AFP le 17/09/2026 à 09:15

La guerre au Moyen-Orient et les canicules à répétition entraîneront « incontestablement » une « inflation » des prix en rayon en mars 2027, date butoir des négociations annuelles entre distributeurs et industriels, a prévenu mercredi le PDG de Coopérative U, Dominique Schelcher.

« Très clairement, il y aura de l’inflation à l’issue des prochaines négociations commerciales » entre les supermarchés et leurs fournisseurs, traditionnellement prévues du 1er décembre au 1er mars, a estimé M. Schelcher lors d’une conférence de presse de rentrée.

« Notre travail, comme d’habitude, sera de trouver le juste équilibre entre ce qui est nécessaire pour les producteurs et ce qui est possible pour les clients, mais il y aura incontestablement de l’inflation », a insisté le patron du quatrième distributeur alimentaire français.
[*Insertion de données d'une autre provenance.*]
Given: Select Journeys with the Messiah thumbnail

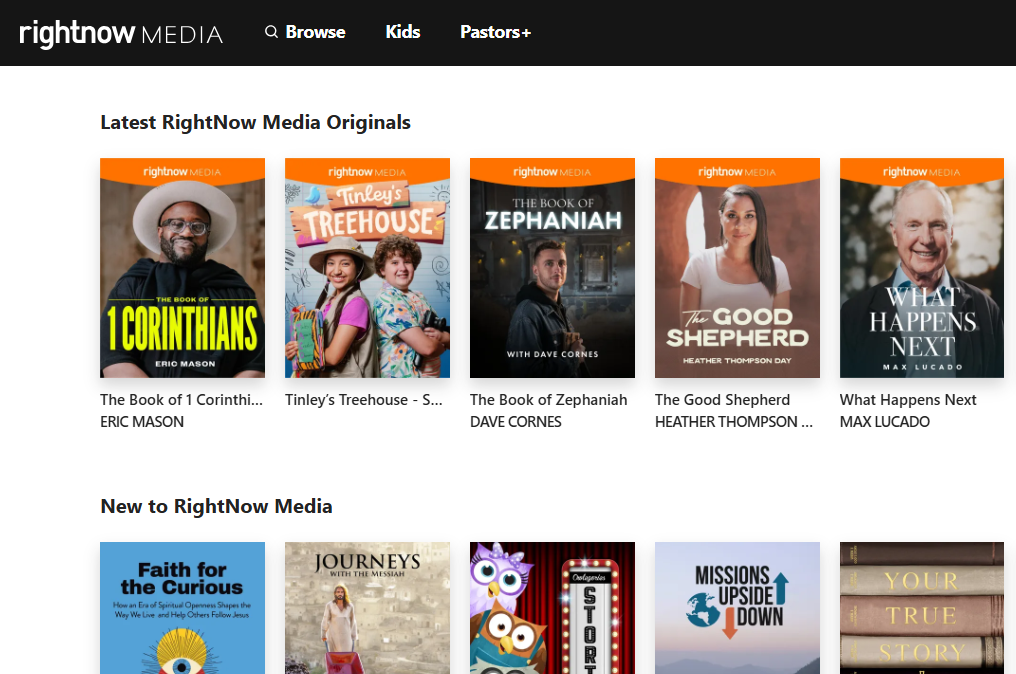Looking at the screenshot, I should (x=367, y=608).
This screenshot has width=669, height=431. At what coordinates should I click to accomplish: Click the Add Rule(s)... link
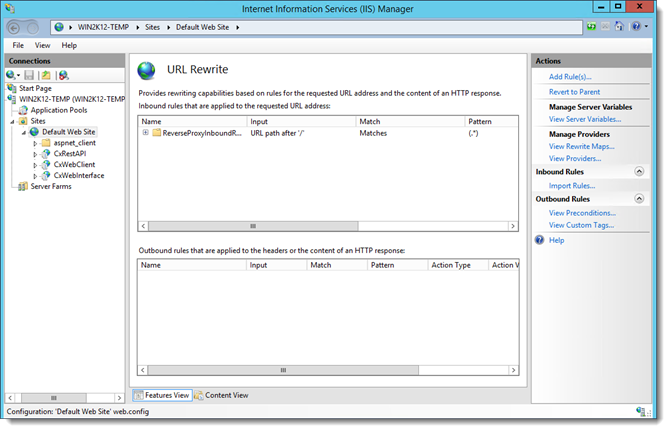(x=570, y=76)
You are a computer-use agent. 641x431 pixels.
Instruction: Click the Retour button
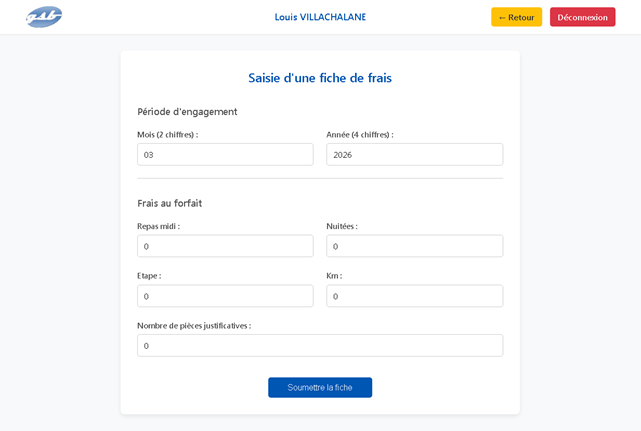click(516, 17)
Certains industriels ont poussé en vain au printemps pour rouvrir les précédentes négociations et répercuter la hausse des coûts du carburant, du gaz et des engrais liés à la guerre au Moyen-Orient.

Après un « reflux » durant l’été, « les demandes » en ce sens « reviennent » et « tout le monde, côté fournisseurs, est dans les starting-blocks pour les prochaines », a expliqué M. Schelcher, pronostiquant un « impact fort le 1er mars » sur « un certain nombre de produits ».

Des hausses à prévoir sur les produits laitiers et la viande

Des hausses sont notamment à prévoir sur les « produits à base de plastique », dérivé du pétrole, et sur ceux nécessitant « beaucoup de transport ». Également concernés, « le lait », « les produits laitiers », « la viande » et les produits transformés à base de fruits et légumes, conséquence de la sécheresse et des canicules qui ont durement touché les récoltes et déjà renchéri les prix des produits frais.

Coopérative U achète « plus cher » les fruits et légumes, a rappelé M. Schelcher, évoquant une augmentation à « deux chiffres » et qui « s’accélère ».

« La pomme de terre, tous les légumes d’automne arrivent en quantité moindre », a-t-il expliqué. « Dans certaines régions, on se bat pour avoir de quoi livrer nos magasins », a-t-il déploré, assurant n’avoir « jamais connu une telle tension sur le maraîchage ».

M. Schelcher anticipe aussi des « tensions » d’approvisionnement sur les conserves de légumes, en raison d’une production « perturbée ».

Interrogé mardi sur BMTV/RMC, Michel-Edouard Leclerc, président du comité stratégique des centres E. Leclerc, a également estimé qu’il y aurait « forcément une augmentation des prix » des fournisseurs à l’issue des négociations commerciales. « On achètera plus cher », mais cela « ne veut pas dire qu’on va aller vendre plus cher », a-t-il assuré.